In this paper, two novel COCO splits are created for studying gender bias problem in image captioning task. We provide extensive baseline experiments for benchmarking different models, training strategies, as well as a comprehensive analysis of the dataset. Our experimental results indicate that many captioning models have a severe gender bias problem, leading to a undesirable gender prediction error towards women. We propose a novel training framework GAIC which can significantly reduce gender bias by self-guided supervision. Besides, GAIC model can seamlessly add extra supervision and further improves the gender prediction accuracy. Quantitative and qualitative results further validate that our proposed model can focus on correct visual evidence for gender prediction.
8 Broader Impact
In this work, we reveal the severe gender bias problem widely existing in most captioning models, which leads to an undesirable gender prediction error towards women. The experimental results remind researchers to revisit the high performance achieved by current captioning models and encourages the community to put more effort into promoting the fairness of captioning systems. Two novel COCO splits proposed in this work enable future work to efficiently quantify gender bias in systems, which will have a strong impact on promoting a more fair platform for emerging and future computer vision as well as natural language processing systems. The self-exploration training strategy proposed in this work can significantly reduce gender bias in learning models and understanding how the interpretation methods such as attention mechanism could be utilized to further advance fairness of machine learning methods, thereby broadly impacting the Machine Learning field.

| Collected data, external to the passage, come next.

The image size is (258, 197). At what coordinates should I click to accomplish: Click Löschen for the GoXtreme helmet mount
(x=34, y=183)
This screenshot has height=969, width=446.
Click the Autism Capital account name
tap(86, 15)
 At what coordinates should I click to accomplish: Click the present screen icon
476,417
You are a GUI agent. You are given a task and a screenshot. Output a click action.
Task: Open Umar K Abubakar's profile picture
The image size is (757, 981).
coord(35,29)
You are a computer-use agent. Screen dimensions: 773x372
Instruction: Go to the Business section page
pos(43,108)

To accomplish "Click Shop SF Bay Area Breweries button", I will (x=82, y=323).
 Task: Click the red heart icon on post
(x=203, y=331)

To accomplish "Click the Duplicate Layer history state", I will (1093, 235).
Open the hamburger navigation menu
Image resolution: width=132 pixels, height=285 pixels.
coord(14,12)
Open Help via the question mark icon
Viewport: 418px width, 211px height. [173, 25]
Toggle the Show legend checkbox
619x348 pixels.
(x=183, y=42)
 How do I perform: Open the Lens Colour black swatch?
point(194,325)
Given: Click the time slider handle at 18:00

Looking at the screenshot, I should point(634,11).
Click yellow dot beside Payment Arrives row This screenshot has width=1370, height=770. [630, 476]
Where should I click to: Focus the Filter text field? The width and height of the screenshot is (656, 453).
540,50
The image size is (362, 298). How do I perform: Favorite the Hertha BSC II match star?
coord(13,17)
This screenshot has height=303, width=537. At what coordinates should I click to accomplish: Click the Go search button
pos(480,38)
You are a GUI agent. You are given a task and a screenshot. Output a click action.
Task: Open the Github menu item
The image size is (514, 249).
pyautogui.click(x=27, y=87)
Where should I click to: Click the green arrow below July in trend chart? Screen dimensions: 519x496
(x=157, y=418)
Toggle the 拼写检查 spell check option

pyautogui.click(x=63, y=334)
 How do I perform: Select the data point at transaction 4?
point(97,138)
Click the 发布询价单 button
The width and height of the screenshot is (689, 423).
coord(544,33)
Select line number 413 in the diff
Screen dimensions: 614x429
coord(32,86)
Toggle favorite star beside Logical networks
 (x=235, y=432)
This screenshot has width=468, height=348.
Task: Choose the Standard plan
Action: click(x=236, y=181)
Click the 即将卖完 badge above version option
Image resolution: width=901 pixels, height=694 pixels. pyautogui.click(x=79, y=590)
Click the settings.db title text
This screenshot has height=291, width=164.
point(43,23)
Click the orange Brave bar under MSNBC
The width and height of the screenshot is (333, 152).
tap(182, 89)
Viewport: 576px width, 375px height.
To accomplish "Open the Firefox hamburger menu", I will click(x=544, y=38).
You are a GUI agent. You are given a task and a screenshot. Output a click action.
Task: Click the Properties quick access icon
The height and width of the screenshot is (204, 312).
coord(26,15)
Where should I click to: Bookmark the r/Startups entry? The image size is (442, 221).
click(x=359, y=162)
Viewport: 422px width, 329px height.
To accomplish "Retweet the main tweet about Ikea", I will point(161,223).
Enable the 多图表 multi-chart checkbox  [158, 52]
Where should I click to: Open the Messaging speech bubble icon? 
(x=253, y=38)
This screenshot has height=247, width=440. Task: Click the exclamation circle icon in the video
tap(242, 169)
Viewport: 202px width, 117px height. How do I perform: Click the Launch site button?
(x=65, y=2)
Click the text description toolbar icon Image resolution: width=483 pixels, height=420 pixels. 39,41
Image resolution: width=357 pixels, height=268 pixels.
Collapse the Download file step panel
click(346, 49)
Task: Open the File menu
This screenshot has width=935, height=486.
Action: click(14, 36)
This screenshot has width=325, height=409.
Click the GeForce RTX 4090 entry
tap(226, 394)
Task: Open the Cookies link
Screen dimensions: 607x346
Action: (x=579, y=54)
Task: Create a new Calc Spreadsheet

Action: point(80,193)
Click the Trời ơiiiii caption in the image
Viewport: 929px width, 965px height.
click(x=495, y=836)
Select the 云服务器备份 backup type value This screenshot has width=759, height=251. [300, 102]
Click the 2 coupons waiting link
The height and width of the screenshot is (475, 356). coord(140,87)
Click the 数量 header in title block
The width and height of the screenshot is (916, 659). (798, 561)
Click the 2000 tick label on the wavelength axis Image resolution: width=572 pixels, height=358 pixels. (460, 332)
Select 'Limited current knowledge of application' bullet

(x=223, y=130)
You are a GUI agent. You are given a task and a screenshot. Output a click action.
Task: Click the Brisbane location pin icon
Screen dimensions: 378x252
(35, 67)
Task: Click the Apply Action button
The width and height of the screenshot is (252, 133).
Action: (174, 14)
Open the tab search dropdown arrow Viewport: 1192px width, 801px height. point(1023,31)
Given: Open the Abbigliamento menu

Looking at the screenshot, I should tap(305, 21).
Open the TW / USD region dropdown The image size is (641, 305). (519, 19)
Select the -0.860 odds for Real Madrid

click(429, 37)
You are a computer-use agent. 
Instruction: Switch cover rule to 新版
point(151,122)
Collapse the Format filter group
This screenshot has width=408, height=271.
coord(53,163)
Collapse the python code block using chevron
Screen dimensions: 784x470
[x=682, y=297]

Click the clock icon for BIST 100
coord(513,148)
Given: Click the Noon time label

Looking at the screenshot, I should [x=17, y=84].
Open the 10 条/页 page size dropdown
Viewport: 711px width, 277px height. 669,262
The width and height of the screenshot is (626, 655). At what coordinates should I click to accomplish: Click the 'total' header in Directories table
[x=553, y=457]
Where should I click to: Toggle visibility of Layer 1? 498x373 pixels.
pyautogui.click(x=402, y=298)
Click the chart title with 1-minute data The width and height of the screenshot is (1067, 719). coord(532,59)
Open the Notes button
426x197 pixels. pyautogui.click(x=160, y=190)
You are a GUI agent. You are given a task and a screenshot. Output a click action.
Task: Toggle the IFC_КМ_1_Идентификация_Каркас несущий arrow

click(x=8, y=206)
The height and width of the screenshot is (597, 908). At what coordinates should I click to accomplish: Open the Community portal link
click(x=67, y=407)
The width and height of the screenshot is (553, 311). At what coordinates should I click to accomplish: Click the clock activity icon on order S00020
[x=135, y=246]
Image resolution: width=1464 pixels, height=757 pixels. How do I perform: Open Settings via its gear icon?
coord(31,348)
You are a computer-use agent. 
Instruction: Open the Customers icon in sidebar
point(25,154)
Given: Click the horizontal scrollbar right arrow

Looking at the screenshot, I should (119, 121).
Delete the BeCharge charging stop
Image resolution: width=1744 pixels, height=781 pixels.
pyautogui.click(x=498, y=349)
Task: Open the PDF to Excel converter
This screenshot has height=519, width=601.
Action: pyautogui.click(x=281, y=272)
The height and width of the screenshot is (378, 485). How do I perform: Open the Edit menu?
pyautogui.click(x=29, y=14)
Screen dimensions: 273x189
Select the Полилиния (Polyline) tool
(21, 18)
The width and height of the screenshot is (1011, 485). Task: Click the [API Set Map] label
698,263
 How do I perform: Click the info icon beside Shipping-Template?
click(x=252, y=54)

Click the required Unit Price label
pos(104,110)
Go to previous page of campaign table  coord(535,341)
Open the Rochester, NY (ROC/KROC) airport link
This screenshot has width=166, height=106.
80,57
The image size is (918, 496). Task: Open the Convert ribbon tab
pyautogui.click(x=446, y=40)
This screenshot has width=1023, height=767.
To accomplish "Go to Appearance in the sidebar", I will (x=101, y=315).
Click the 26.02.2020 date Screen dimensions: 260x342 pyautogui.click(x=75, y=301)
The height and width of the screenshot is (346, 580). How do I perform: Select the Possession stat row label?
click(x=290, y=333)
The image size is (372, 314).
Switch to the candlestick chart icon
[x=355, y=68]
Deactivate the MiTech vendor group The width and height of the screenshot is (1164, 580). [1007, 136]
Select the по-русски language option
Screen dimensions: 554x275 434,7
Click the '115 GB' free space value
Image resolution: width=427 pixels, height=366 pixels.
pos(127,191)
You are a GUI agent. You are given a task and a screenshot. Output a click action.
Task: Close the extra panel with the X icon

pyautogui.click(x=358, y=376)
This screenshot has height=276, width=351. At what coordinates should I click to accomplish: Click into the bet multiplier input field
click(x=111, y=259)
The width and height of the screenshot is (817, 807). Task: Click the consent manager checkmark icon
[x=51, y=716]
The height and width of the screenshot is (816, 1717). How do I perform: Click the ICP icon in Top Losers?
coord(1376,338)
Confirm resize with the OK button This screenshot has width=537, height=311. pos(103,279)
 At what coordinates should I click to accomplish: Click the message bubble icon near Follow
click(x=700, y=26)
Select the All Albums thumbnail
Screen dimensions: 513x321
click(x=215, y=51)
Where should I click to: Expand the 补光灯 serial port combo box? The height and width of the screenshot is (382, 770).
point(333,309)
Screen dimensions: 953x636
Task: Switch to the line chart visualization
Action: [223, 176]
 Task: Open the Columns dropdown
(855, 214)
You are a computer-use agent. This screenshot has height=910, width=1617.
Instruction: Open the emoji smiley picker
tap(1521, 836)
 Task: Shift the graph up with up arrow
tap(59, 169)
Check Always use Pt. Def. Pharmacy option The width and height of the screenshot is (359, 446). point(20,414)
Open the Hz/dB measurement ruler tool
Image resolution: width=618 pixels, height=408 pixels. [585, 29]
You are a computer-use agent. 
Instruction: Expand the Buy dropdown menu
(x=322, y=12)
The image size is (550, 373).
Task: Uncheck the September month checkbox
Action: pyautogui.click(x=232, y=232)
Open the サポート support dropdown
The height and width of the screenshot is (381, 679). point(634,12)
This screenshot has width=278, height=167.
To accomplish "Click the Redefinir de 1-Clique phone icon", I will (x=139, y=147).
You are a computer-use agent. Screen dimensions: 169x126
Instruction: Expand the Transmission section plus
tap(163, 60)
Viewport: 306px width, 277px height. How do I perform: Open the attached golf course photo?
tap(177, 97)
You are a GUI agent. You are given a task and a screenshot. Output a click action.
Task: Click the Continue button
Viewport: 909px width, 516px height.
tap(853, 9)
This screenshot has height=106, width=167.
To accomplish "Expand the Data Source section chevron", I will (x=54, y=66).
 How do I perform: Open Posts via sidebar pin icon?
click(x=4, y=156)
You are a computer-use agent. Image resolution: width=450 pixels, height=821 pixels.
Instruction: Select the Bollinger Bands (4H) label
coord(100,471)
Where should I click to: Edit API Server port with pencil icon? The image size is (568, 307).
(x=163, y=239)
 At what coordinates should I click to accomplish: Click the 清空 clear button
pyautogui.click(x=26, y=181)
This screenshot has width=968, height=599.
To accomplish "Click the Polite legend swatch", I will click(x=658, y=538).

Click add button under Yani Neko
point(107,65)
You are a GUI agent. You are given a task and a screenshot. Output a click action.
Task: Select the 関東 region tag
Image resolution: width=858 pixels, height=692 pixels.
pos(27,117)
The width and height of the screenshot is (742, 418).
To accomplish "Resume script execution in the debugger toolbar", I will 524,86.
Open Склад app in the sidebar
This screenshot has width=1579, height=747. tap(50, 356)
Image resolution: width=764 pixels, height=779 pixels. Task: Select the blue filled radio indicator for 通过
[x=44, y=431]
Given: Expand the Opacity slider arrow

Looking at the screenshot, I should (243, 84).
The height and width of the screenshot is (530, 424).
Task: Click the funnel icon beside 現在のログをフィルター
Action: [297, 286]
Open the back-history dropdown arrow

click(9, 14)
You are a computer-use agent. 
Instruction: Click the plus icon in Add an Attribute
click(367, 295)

This work also plays an integral part in educating and training students. The research will also be tightly integrated with related courses on data science at the author’s university. The course will show how the bias in data could be learned by models, and potentially leads to unintentional discrimination in learning models. The course will have a section to teach students to design a fair machine learning algorithm. We will actively encourage undergraduate participation in this bias mitigation project.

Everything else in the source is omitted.